High natural gas prices in the United States have energized spot trading in LNG shipments, with over half the cargoes received in the U.S. recently coming from spot sales, BP’s regional manager for the Americas and the Atlantic Basin said last week.
The Atlantic Basin spot market in LNG cargoes “has grown dramatically, with the U.S. now overtaking Europe as the largest importer of spot cargoes,” Philip Bainbridge told a Washington DC conference hosted by LNG Express. Bainbridge said the high U.S. gas prices have provided sufficient netbacks to draw cargoes from as far away as Australia, Abu Dhabi, and Nigeria. BP is aiming to grow its LNG spot market trade and “currently has four vessels on the water trading spot cargoes on our behalf.”
How large an LNG market the U.S. can sustain was the prime subject of the conference, which included representatives of the four existing LNG receiving terminals in the Lower 48 and proposed new terminals, as well as representatives of exporting countries. The two plants currently operating at Lake Charles, LA and Everett, MA, have a combined send-out capacity of about 1.2 Bcf/d. A third terminal, El Paso’s Elba Island, GA facility, on its Southern Natural Gas System is expected to start up in October with a send-out capacity of about 440 MMcf/d. The future recommissioning of Williams’ Cove Point, MD facility to accept imports, plus expansions of all the existing terminals, is expected to bring the total send-out capacity for the existing facilities to 2.73 Bcf/d, according to El Paso’s estimate.

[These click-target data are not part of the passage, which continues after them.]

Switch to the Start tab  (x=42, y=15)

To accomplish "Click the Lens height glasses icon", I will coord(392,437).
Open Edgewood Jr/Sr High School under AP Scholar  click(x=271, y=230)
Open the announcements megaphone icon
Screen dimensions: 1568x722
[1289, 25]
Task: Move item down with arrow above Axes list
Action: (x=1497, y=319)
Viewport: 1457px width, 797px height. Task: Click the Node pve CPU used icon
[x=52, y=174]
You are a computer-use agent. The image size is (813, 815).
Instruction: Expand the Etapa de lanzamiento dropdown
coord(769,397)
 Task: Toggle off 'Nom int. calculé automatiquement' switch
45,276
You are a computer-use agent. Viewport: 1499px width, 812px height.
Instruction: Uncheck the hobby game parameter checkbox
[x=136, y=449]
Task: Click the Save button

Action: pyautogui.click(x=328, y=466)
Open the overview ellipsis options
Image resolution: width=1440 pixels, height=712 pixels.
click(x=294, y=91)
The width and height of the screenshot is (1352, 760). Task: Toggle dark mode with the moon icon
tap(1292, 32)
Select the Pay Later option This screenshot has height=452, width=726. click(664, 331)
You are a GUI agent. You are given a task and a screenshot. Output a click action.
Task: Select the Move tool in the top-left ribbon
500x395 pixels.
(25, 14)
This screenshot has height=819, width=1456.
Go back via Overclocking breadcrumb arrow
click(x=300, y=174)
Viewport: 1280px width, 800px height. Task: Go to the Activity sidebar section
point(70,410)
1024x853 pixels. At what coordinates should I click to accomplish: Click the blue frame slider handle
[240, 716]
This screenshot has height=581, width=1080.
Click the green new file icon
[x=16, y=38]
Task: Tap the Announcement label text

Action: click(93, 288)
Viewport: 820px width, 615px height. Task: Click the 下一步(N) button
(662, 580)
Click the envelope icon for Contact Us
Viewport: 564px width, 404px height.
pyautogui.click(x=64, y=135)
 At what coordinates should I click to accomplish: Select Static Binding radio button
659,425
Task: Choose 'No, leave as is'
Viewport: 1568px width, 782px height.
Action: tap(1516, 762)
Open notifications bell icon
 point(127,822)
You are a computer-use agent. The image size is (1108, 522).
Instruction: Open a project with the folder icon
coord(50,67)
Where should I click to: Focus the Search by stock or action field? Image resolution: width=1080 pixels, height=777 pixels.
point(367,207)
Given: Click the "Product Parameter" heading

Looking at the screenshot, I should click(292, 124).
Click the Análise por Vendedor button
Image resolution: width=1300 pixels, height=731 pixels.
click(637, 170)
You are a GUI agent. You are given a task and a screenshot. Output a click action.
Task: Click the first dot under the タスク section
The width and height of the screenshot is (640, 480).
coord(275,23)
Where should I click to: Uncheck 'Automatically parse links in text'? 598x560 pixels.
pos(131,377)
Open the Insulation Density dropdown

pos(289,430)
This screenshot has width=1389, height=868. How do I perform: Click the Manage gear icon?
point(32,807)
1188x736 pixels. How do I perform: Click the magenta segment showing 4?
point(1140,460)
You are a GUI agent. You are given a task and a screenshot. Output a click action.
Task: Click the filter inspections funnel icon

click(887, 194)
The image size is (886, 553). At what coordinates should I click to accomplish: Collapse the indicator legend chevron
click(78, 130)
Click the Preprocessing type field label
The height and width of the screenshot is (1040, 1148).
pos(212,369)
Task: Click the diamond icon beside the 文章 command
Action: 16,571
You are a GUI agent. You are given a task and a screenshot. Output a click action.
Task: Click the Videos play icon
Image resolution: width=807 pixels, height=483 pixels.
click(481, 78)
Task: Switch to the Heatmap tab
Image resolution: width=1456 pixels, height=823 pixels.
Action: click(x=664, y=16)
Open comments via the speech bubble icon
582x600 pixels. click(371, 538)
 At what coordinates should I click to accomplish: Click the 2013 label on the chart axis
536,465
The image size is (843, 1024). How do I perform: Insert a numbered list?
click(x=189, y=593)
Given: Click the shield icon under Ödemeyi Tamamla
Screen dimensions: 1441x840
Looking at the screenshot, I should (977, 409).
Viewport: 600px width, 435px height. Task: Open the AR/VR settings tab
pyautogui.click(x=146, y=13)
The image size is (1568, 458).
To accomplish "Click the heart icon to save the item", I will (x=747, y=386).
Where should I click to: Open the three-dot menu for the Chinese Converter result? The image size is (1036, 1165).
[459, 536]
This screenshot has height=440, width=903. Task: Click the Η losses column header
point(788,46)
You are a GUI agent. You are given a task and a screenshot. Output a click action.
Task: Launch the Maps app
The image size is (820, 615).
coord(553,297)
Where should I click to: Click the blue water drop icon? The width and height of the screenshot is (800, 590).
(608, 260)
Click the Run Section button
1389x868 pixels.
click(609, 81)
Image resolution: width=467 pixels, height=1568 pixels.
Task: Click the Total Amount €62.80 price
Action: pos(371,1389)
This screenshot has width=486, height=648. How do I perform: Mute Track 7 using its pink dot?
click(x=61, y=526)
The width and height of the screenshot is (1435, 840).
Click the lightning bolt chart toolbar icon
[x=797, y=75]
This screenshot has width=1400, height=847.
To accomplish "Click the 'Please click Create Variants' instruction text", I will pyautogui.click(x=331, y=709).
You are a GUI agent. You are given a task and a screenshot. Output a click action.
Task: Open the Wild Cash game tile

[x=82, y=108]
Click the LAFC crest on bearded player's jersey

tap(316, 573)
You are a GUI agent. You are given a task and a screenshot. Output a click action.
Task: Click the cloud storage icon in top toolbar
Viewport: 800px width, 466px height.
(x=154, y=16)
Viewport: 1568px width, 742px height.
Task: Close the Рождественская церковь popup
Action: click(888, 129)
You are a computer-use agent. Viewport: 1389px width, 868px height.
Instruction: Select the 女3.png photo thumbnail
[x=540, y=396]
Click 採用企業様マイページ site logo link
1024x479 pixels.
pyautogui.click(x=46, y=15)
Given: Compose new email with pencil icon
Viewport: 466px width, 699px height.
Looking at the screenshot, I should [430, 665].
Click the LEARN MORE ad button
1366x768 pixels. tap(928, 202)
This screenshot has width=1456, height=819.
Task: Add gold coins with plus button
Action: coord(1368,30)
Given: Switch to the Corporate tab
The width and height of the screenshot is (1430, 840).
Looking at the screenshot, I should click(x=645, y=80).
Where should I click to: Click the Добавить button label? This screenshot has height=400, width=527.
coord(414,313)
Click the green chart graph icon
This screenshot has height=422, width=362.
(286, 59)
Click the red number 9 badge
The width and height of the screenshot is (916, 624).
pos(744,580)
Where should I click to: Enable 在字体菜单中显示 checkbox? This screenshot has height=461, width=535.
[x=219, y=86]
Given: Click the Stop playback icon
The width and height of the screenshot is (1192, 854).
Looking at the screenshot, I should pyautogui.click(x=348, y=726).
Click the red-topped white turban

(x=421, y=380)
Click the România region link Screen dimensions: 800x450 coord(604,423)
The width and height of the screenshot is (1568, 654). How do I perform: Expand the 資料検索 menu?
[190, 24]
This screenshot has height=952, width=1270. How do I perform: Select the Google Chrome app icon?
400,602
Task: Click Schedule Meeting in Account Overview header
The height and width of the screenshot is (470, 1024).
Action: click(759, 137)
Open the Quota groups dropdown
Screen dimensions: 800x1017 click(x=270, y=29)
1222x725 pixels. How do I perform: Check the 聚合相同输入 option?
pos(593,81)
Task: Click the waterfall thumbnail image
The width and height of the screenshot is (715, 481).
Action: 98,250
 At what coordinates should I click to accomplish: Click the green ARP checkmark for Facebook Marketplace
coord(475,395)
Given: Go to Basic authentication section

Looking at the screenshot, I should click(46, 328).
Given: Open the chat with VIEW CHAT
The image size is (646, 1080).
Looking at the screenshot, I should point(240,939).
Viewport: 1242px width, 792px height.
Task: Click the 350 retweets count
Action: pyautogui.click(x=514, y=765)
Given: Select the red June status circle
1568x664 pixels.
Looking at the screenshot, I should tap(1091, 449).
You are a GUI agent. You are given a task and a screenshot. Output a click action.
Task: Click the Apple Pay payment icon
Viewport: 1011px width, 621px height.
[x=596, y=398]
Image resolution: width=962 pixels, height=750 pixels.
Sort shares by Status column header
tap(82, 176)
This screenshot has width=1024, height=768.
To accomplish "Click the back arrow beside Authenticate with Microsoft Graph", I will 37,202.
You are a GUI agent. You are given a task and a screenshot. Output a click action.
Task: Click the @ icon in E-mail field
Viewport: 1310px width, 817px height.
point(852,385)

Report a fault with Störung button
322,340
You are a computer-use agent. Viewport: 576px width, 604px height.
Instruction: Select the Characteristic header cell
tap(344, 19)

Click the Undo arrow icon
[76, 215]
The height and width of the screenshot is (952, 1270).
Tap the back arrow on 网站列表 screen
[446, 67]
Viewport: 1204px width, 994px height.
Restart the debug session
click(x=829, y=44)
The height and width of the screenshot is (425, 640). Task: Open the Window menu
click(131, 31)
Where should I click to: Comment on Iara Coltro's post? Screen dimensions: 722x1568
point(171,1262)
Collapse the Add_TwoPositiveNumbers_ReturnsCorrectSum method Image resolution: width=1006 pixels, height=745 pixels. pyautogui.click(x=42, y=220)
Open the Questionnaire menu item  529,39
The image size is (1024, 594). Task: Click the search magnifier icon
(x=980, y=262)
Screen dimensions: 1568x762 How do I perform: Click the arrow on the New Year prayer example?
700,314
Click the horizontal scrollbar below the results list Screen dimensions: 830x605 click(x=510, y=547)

A number of new terminals have been proposed, with estimates of total North American LNG imports by 2010 running between 3.5 to 6.5 Bcf/d.
Development of natural gas fields and liquefaction facilities close to home in Trinidad and Tobago in the Caribbean sparked the rejuvenation of the Elba Island facility, according to Pat Pope, vice president of El Paso Energy Services. The facility is expecting to handle about 65 cargoes a year, with a send-out of 160 Bcf/year, which could be expanded to 246 Bcf/year.
“Eventually, over the passage of time, I do see the emergence of a commodity LNG trade,” Pope agreed. But, terminals will not become commoditized, he added. Terminals serve as substitutes for transmission and will operate with a portfolio of supplies. “We’re in the infrastructure business. We view LNG as a catalyst for growth. It’s like having a producing field off the coast of Georgia.” El Paso is looking at the terminal as a central point, which can spawn new generation and cogeneration facilities in the area.
The Distrigas facility in Everett, MA, formerly owned by Cabot Corp., which was bought recently by Tractabel LNG North America, a subsidiary of the European-based Suez conglomerate, also has developed a new market. It is expanding to supply a new 1,550 MW power generating plant to be built alongside its terminal by Sithe Industries.
While Elba Island and Distrigas have a market area advantage, CMS Panhandle Vice President Keith Meyer said his company’s Louisiana facility benefits from the pipeline infrastructure in place to carry supplies from the Gulf Coast to the rest of the United States. There is the opportunity to replace declining Gulf Coast production with imports. Lake Charles took in 55 cargoes last year and expects to handle between 55 and 65 shiploads this year. It is looking to expand and boost its send-out from 700 MMcf/d to 1 Bcf/d. The terminal has the advantage of being able to handle a wide range of ships and quality of gas.
The economics of natural gas prices will drive expansions of existing plants and greenfield projects, the participants agreed. Meyer said he thought new project developers were looking at an average $3.50/MMBtu gas price to make their projects viable.
Jim Jensen, formerly of Jensen Associates, warned against banking on high short-term gas prices in conceiving long term projects. Jensen agreed the industry is seeing more than a short-term market correction, noting that forecast models “have overestimated the elasticity of North American gas supply in the face of accelerating gas demand, and thus underestimated future prices.” Jensen, noting that some large customers last winter switched not just to resid, but to distillate oil as well, argues for a new fuel-switching benchmark of 90% of the refiners acquisition cost of oil, instead of the old benchmark of 58% of RAC (with $25 per barrel oil, that would put the benchmark at $3.90 MMBtu).
But in projecting a 30 Tcf or higher market, “they have probably also overestimated future demand. Thus project developers cannot escape the risk that an ebullient industry will once again overdo the supply side of the balance and create a new bear market–if only for a time….there is still no substitute for an intelligent assessment of risks before proceeding with a new LNG project,” the veteran energy analyst advised.